» **WRITTEN REQUEST 1**
In the knowledge representation notes, what is the intended use of knowledge representation in most cases?
» **WRITTEN REQUEST 2**
Reproduce the stretch of the knowledge representation notes from "Which is appropriate" through "a KR represents?".

» **TEXT SHOWN**
[BEGIN]

Artificial Intelligence (AI) is a field of computer science and engineering concerned with the computational understanding of what is commonly called intelligent behavior, and with the creation of artifacts that exhibit such behavior. [Shapiro, EofAI 2nd Ed.,1992, p. 54.]
See the story "An Approach to Serenity", and its accompanying questions for some motivation.
Brian C. Smith's knowledge representation hypothesis:

Any mechanically embodied intelligent process will be comprised of structural ingredients that a) we as external observers naturally take to represent a propositional account of the knowledge that the overall process exhibits, and b) independent of such external semantical attribution, play a formal but causal and essential role in engendering the behaviour that manifests that knowledge. [Smith in Brachman & Levesque, 1985, p. 33.]

Knowledge representation is the area of AI concerned with the formal symbolic languages used to represent the knowledge (data) used by intelligent systems, and the data structures used to implement those formal languages. However, one cannot study static representation formalisms and know anything about how useful they are. Instead, one must study how they are helpful for their intended use. In most cases, the intended use is to use explicitly stored knowledge to produce additional explicit knowledge. This is what reasoning is. Together, knowledge representation and reasoning can be seen to be both necessary and sufficient for producing general intelligence, [that is, KR&R is an] AI-complete area. Although they are bound up with each other, knowledge representation and reasoning can be teased apart, according to whether the particular study is more about the representation language/data structure, or about the active process of drawing conclusions. [Shapiro, EofAI 2nd Ed.,1992, p. 56.]
Discuss:

Formal Language: Syntax
Language for Representation: Semantics
Production of additional explicit knowledge: Inference
I.e. Logic?

Introduction, Part 2
Knowledge as "justified true belief" (see text pp. 7-8) vs. Belief.
Which is appropriate for a "Knowledge-based system"?
Knowledge vs. attribution of knowledge.
Belief vs. attribution of belief.
Does a "Knowledge base" contain knowledge of the world? Is that what a KR represents?

[END]

» **STORED ROWS**
[BEGIN]

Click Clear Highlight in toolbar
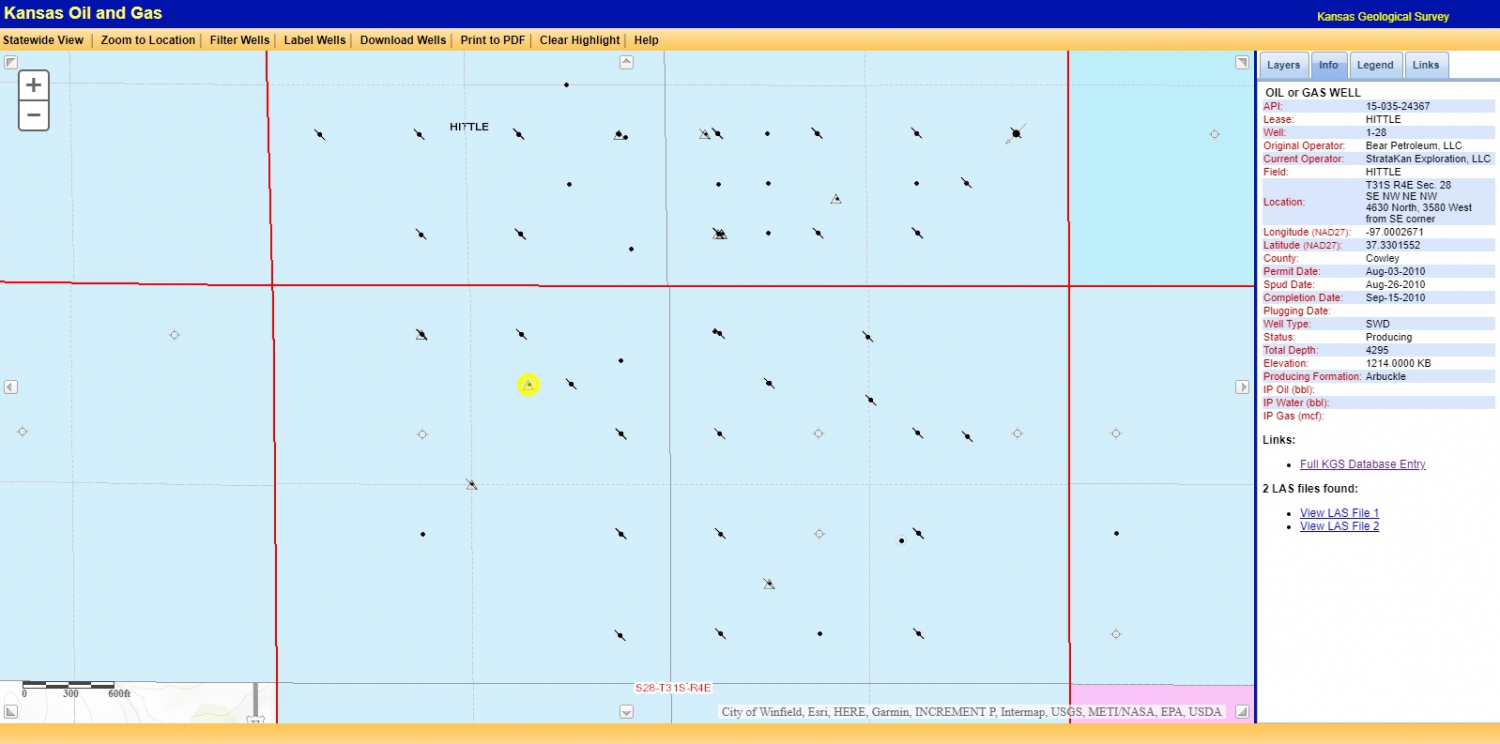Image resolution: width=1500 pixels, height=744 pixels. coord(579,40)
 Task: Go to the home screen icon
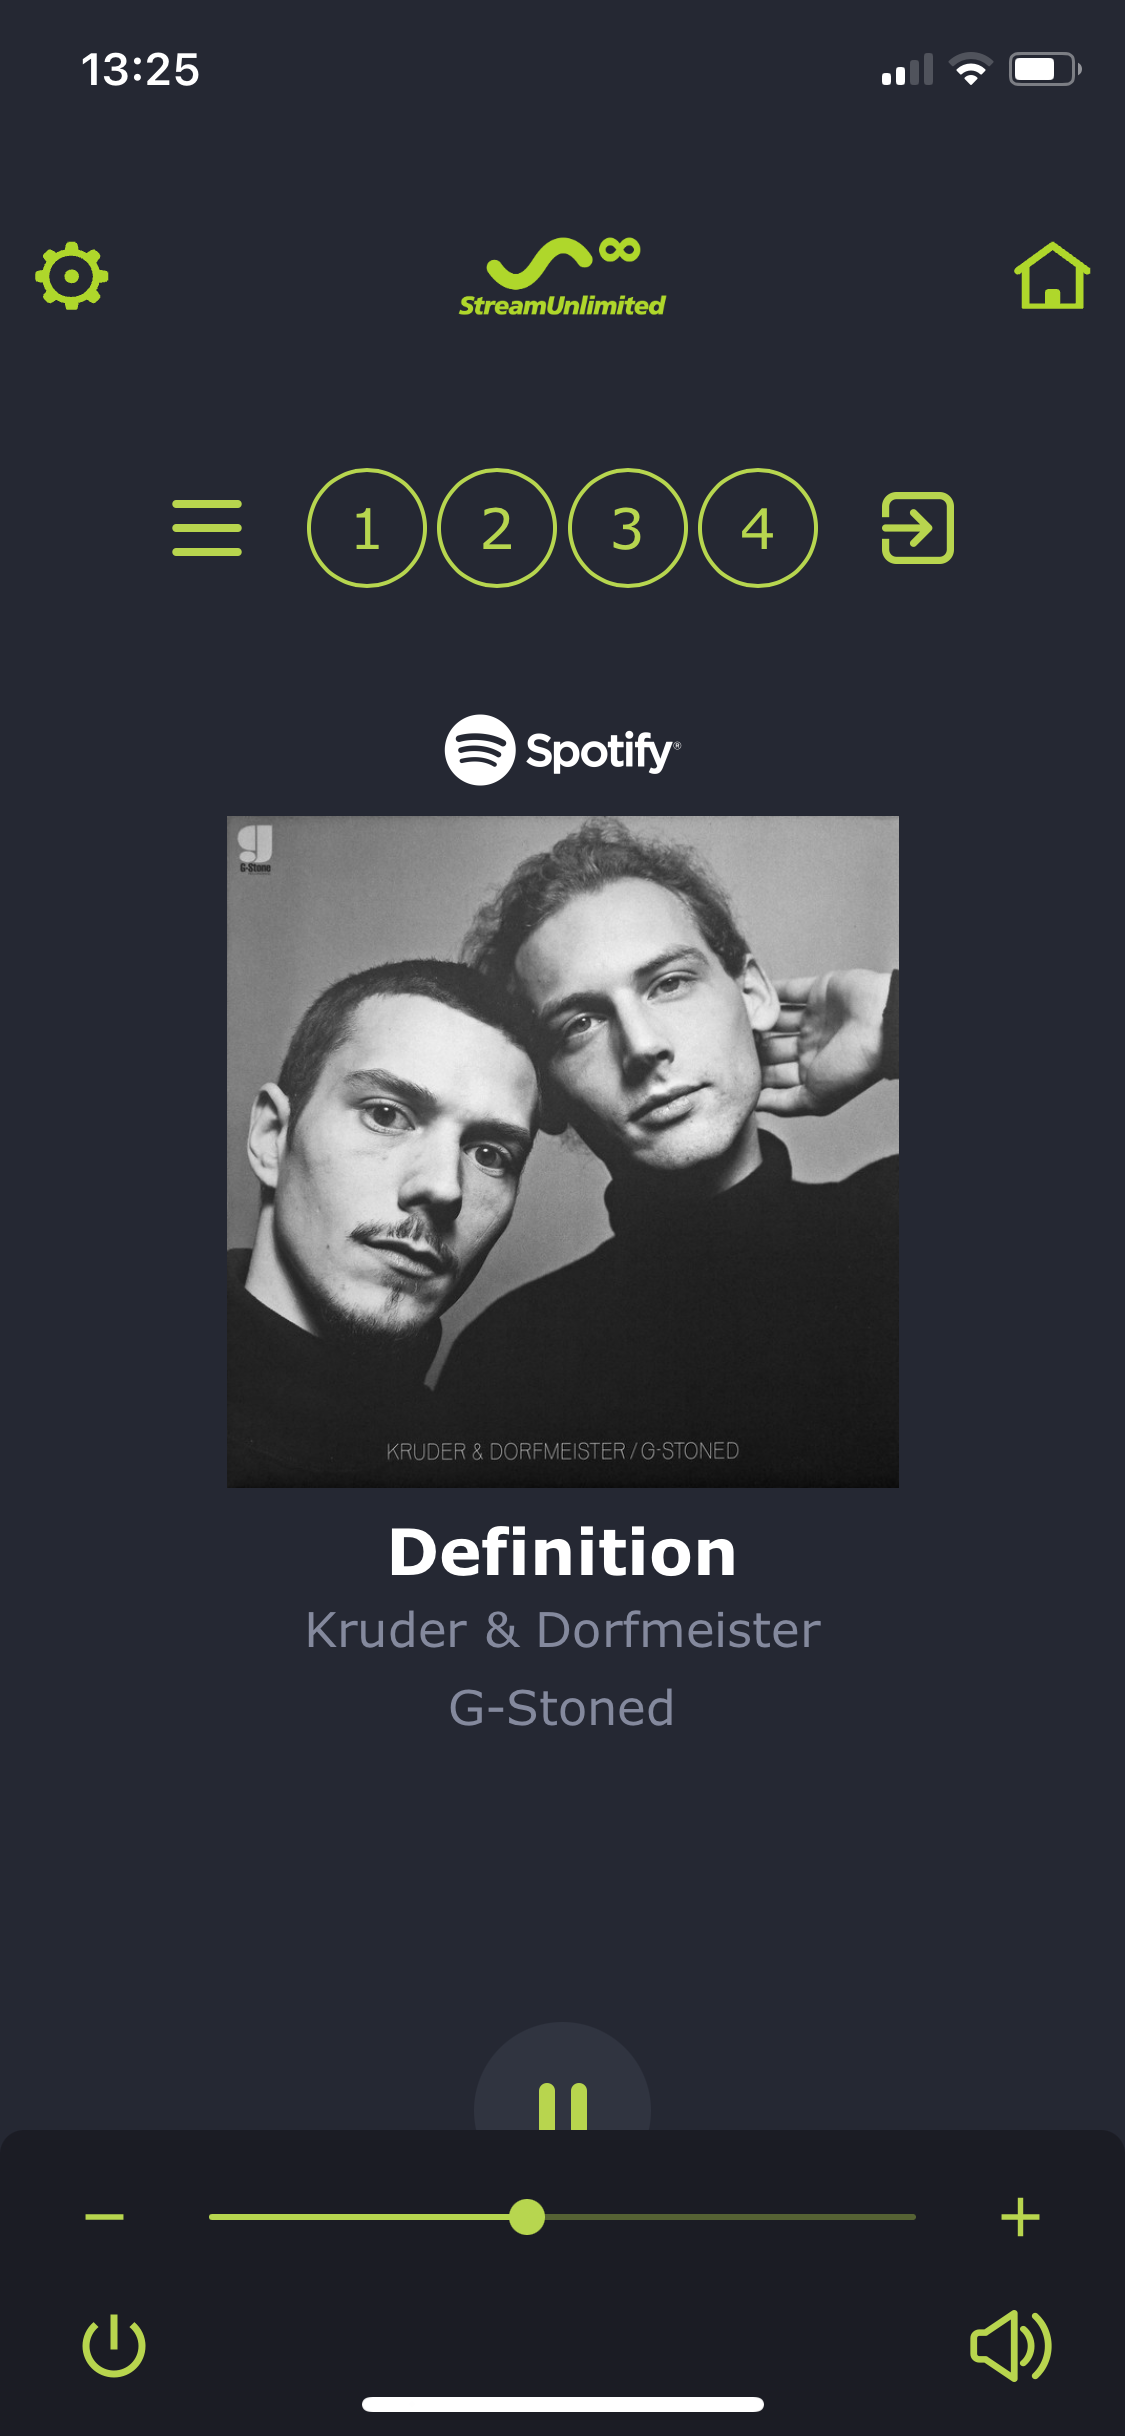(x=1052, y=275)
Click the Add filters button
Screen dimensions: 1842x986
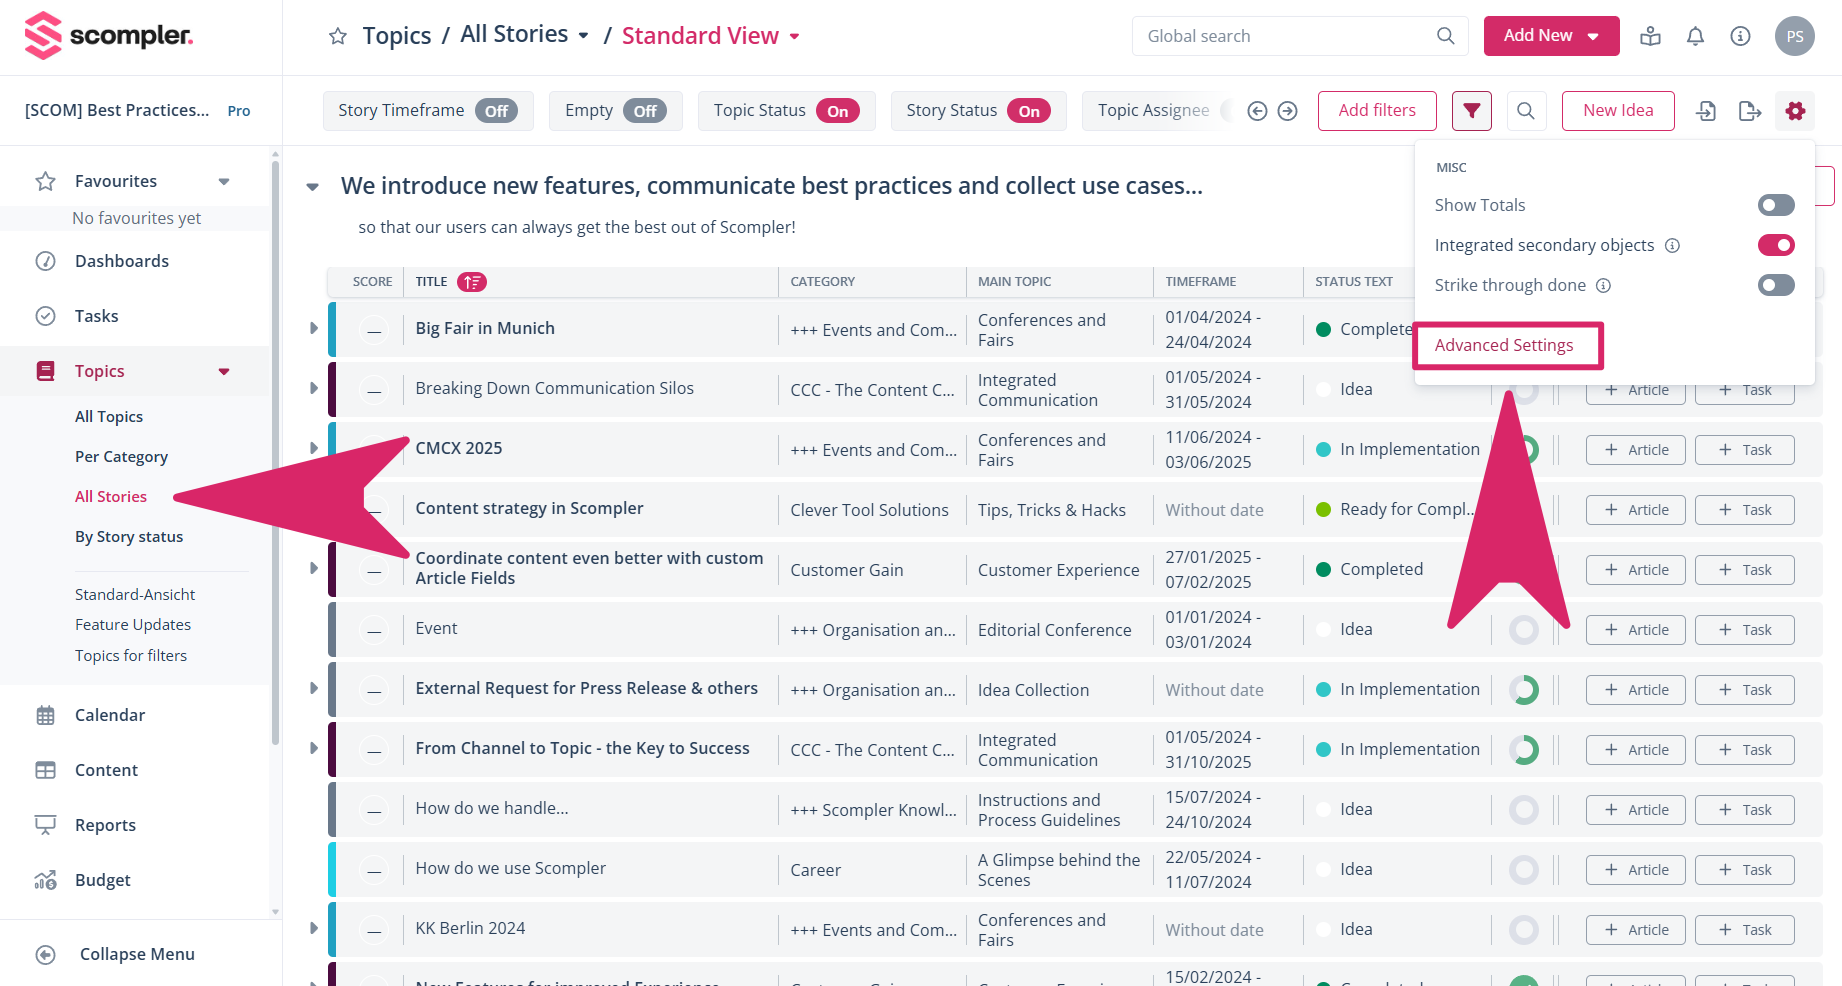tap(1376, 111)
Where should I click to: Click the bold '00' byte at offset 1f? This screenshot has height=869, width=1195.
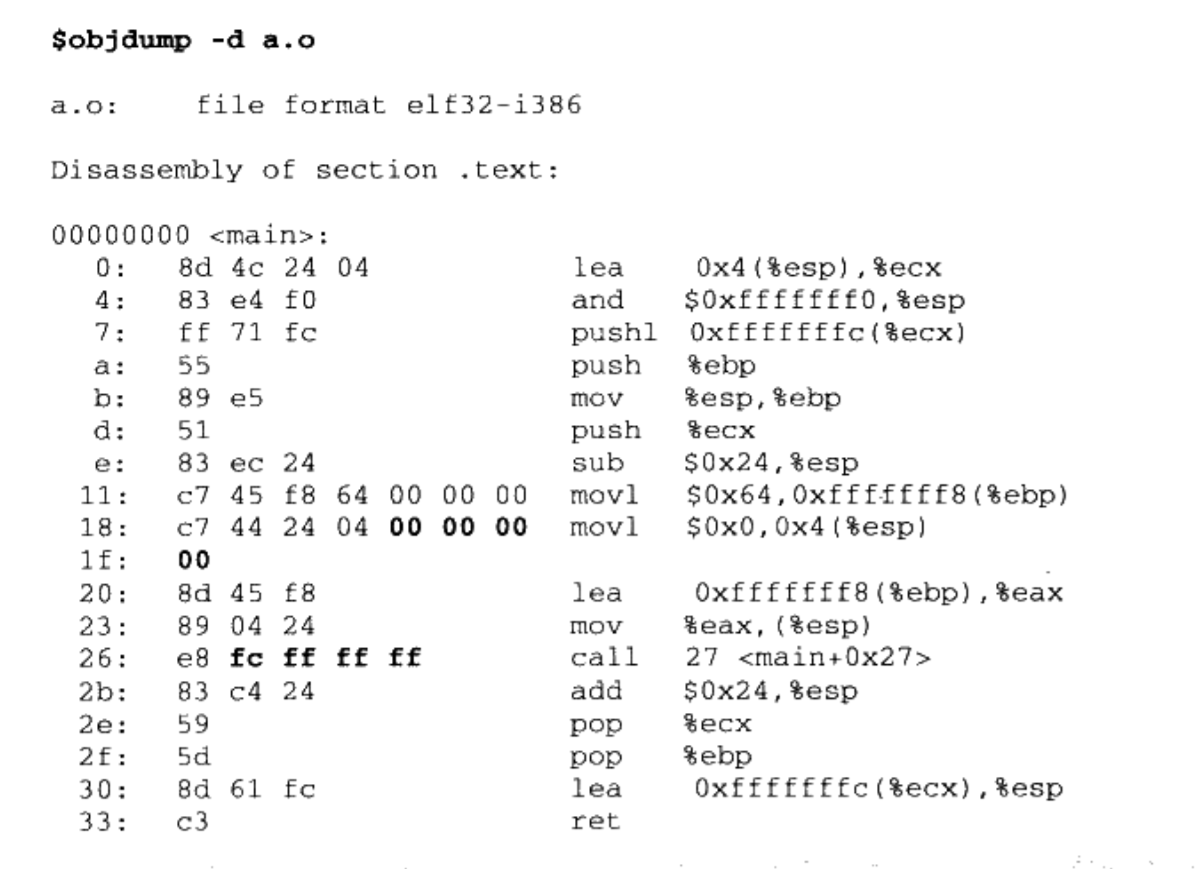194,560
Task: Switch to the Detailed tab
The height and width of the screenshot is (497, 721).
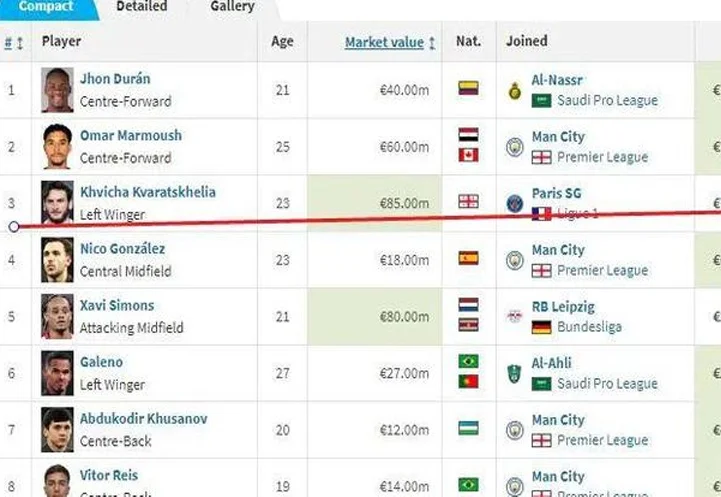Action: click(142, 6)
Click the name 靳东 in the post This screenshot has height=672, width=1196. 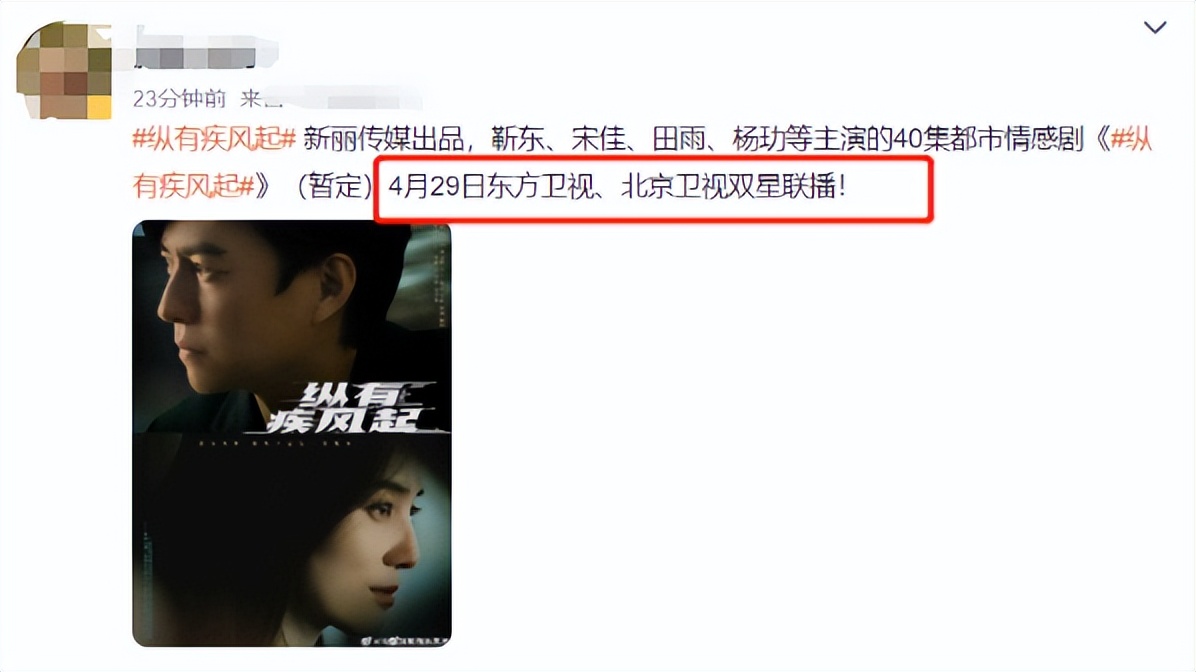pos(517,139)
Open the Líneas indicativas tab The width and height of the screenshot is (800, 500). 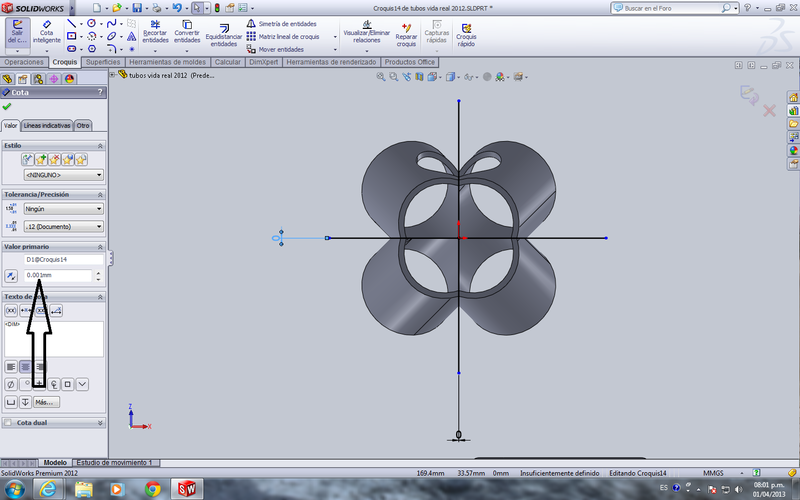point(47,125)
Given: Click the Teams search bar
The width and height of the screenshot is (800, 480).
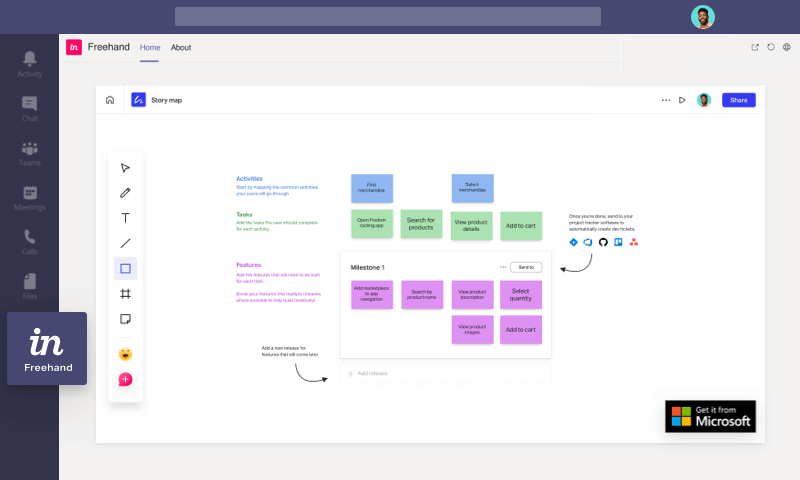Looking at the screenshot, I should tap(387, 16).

[END]

» **TASK RESULT 1**
To use explicitly stored knowledge to produce additional explicit knowledge.

» **TASK RESULT 2**
Which is appropriate for a "Knowledge-based system"?
Knowledge vs. attribution of knowledge.
Belief vs. attribution of belief.
Does a "Knowledge base" contain knowledge of the world? Is that what a KR represents?